Cronaca

Ultrà Lecce: in trentaquattro rischiano il processo. Giudizio abbreviato per tre

E' tornata in aula l'inchiesta che vede imputati a vario titolo 37 presunti appartenenti al gruppo denominato "Ultrà Lecce". Il 10 ottobre il gup deciderà sulle 34 richieste di rinvio a giudizio, e il 17 i giudizi abbreviati

 

LECCE – E’ tornata in aula, per l’udienza preliminare, l’inchiesta che vede imputati a vario titolo 37 presunti appartenenti al gruppo denominato “Ultrà Lecce”, la frangia più radicale del tifo giallorosso.

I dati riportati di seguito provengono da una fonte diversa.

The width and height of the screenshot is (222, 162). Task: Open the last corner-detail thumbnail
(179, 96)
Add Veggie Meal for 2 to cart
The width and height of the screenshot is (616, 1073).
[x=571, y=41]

Oggi è toccato al pubblico ministero, il procuratore aggiunto Ennio Cillo, esporre le accuse nei confronti degli imputati. In circa un’ora il pm ha ripercorso i vari episodi contestati. In particolare, il 16 marzo del 2008, mentre si svolgeva a Lecce un corteo non autorizzato organizzato dagli ultras giallorossi per festeggiare i “100 anni di calcio a Lecce”, uno degli indagati, dopo essersi coperto il volto, avrebbe lanciato un ordigno contenente 800 grammi di esplosivo verso un fuoristrada dei carabinieri provocando un profondo squarcio al cofano e numerosi danni alle parti meccaniche, senza ferire però nessuno dei militari all'interno.

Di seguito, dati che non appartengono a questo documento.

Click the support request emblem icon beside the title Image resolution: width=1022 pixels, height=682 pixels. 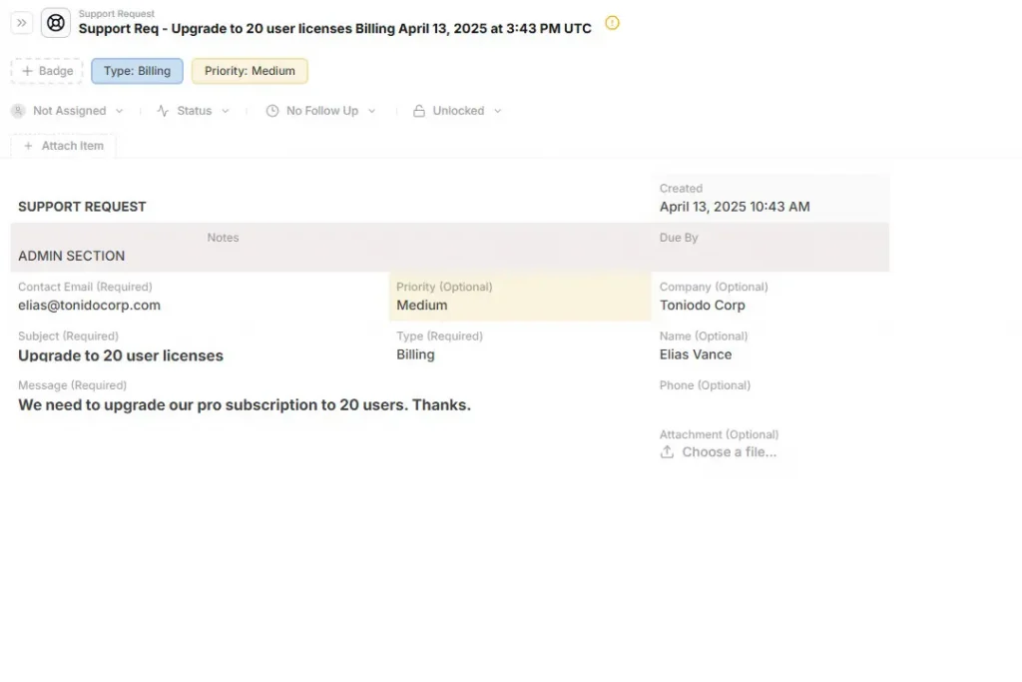[55, 22]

Vi sarebbero stati poi alcuni lanci di fumogeni e bombe carta in campo; le minacce agli steward e ad alcuni tifosi; la tentata aggressione ad alcuni tifosi del Torino; cori contro la polizia; e la contestazione all’ex difensore maliano del Lecce, Souleymane Diamoutene (reo di aver indossato la stagione precedente la maglia del Bari), avvenuta presso l'impianto sportivo "Colaci" di Calimera. L’operazione, scattata a fine maggio 2009, portò all’arresto di 14 ultrà del Lecce da parte della polizia, in esecuzione di un'ordinanza di custodia cautelare. Sette finirono in carcere, altri sette ai domiciliari.

Dopo l’accusa è toccato agli avvocati difensori replicare. L’udienza è stata poi aggiornata al prossimo 10 ottobre per l’ultima arringa difensiva (la più complessa e articolata), quella dell’avvocato Giuseppe Milli. Il penalista ha depositato, con la collega Renata Minafra, una memoria con un elaborato tecnico che dimostrerebbe l’estraneità di un loro assistito ai fatti contestati. In quella data il gup Annalisa De Benedictis deciderà se rinviare a giudizio 34 dei 37 imputati. Il 17 ottobre, invece, sarà discusso il processo dei tre che hanno scelto il giudizio con rito abbreviato: Nicola Luciano Rizzo, Juri Palazzo  e Rocco Durante.